With each club playing each other club only once, the allocation of home and away games becomes an important consideration. 18 opponents means nine home games and nine away games. Yet this presents an opportunity for balance. Consider trips to Perth. If every non-WA club was fixtured to make one trip to WA for a game - no more, no less - then this would balance out the fixture somewhat. The same argument applies to the other states except Tasmania: five states have an even number of clubs, so the number of interstate trips to that state becomes the number of clubs in that state divided by two. So a Victorian club plays in WA, SA, NSW and Queensland once each, and four or five times in Victoria. A non-Victorian club plays five times in Victoria, and once in the other states that have two teams.

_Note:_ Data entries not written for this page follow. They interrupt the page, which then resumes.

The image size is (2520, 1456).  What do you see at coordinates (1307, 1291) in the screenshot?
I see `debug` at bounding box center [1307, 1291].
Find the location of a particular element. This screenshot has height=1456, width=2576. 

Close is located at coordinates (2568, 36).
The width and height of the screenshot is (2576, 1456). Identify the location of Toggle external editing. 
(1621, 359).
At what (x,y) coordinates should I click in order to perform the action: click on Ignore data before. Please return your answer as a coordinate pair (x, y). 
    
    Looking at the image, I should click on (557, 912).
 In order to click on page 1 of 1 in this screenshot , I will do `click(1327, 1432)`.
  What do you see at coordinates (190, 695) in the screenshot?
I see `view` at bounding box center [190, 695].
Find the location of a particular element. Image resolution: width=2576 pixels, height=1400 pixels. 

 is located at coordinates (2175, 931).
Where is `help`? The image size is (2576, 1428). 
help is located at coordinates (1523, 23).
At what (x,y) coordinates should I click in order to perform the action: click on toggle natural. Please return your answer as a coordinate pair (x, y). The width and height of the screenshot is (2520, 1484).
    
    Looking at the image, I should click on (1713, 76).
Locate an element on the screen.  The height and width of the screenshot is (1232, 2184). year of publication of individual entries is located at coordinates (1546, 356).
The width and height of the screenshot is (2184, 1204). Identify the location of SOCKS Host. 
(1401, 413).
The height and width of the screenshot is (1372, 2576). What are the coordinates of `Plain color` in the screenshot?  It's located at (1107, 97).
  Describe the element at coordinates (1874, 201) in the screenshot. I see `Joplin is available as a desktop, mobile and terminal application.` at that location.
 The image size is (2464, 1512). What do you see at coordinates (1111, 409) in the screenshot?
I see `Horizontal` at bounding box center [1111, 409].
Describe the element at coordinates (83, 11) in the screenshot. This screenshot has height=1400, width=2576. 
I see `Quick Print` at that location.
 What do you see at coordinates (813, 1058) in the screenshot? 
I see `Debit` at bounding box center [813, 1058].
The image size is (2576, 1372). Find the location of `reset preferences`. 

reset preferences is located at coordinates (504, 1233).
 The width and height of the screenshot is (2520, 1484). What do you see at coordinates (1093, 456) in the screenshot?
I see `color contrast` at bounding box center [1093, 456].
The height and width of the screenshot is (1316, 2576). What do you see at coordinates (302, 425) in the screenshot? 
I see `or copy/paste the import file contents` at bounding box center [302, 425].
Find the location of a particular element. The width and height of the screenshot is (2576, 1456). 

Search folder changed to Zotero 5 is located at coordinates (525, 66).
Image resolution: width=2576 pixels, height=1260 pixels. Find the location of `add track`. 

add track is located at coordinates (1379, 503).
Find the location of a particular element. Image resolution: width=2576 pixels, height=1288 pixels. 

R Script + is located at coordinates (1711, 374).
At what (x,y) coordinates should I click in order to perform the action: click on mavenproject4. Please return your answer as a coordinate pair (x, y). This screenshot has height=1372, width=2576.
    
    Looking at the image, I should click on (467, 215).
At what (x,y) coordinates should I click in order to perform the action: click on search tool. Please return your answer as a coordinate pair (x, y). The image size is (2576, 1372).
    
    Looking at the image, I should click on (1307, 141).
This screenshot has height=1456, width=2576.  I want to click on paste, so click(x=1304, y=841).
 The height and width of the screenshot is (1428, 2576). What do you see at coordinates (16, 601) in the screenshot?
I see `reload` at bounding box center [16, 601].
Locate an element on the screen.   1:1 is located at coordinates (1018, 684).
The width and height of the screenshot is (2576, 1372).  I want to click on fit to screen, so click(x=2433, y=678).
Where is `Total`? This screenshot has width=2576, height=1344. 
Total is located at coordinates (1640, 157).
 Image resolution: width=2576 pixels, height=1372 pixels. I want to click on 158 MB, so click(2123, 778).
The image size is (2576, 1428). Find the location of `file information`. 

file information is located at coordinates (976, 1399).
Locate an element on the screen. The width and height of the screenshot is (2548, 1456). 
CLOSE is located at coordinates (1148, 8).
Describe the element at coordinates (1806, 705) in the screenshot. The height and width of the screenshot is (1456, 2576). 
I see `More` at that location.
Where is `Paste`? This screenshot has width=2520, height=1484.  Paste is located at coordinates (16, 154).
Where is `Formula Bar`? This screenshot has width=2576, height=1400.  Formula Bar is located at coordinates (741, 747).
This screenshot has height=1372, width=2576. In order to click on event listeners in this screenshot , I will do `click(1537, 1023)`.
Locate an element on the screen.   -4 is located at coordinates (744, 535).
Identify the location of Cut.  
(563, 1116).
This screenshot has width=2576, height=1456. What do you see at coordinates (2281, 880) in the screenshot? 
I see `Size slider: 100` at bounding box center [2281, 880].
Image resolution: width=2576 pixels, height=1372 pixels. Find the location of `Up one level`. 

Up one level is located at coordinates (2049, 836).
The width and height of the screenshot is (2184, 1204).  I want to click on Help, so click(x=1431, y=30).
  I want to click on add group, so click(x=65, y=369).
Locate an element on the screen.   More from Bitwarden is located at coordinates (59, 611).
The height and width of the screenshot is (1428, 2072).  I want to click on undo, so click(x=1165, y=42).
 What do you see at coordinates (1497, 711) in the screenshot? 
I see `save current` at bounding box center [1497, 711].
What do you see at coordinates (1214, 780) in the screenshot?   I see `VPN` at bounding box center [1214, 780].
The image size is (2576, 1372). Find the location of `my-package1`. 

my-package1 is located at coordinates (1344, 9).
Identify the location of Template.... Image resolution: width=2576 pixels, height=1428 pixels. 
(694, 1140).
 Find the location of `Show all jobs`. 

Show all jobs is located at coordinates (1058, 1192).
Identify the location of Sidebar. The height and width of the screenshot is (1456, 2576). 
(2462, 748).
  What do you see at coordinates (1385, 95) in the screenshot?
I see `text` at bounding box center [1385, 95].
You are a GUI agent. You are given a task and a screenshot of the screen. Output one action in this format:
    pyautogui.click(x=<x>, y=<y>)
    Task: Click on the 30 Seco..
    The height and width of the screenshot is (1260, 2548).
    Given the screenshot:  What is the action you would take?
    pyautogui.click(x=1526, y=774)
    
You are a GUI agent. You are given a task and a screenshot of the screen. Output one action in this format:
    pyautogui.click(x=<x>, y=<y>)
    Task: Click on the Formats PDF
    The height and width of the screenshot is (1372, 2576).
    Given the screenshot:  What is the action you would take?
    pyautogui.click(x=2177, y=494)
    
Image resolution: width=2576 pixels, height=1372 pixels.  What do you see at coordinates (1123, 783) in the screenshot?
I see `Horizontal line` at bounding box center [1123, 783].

The only thing that disturbs that balance is the need to balance trips to Tasmania. I suggest the following guideline: if a club plays an additional home game in their own state, they also play away in Tasmania, and vice versa.

To make the fixture fairer, the fixture is arranged over two seasons so each club hosts every other club over those two seasons. In the first season of a new two-season block, this constraint doesn't apply; only in the second season of a pair.

Finally, there's the issue of ranking sides with byes. In 2011, the AFL simply placed a side that had played fewer games lower on the ladder. In some past seasons (eg: 1943), byes were worth four premiership points. The AFL tried a match ratio as an alternative in the 1990s, but that was hard to understand and led to anomalies. I find all of these to be unsatisfactory. I suggest the following as an improvement: give a club two premiership points for each bye. This will place sides with byes in a more mathematically-precise position on the ladder than any other method, by ranking all sides together by wins minus losses (with byes and draws disregarded).

If the AFL does admit a 19th team, I expect the AFL will not persist with a 19-team competition for very long. A 20th team (possibly based in the NT) would be admitted soon after. With a 20-team competition, fixtures balanced by state would likely remain, with exactly one game in either Tasmania or NT each year for clubs outside those states, but the fixture would revert to one break per club with a split round reintroduced, possibly round 11.

The end of the season - and this post - is the finals. I see no need to change here. The final eight works well, and there's no need to expand it to a final 10. The finals should not reward mediocrity.

I find it interesting to consider how a future expanded AFL may work. Assuming the AFL admits one or two new teams, what are your thoughts on how the competition may be structured?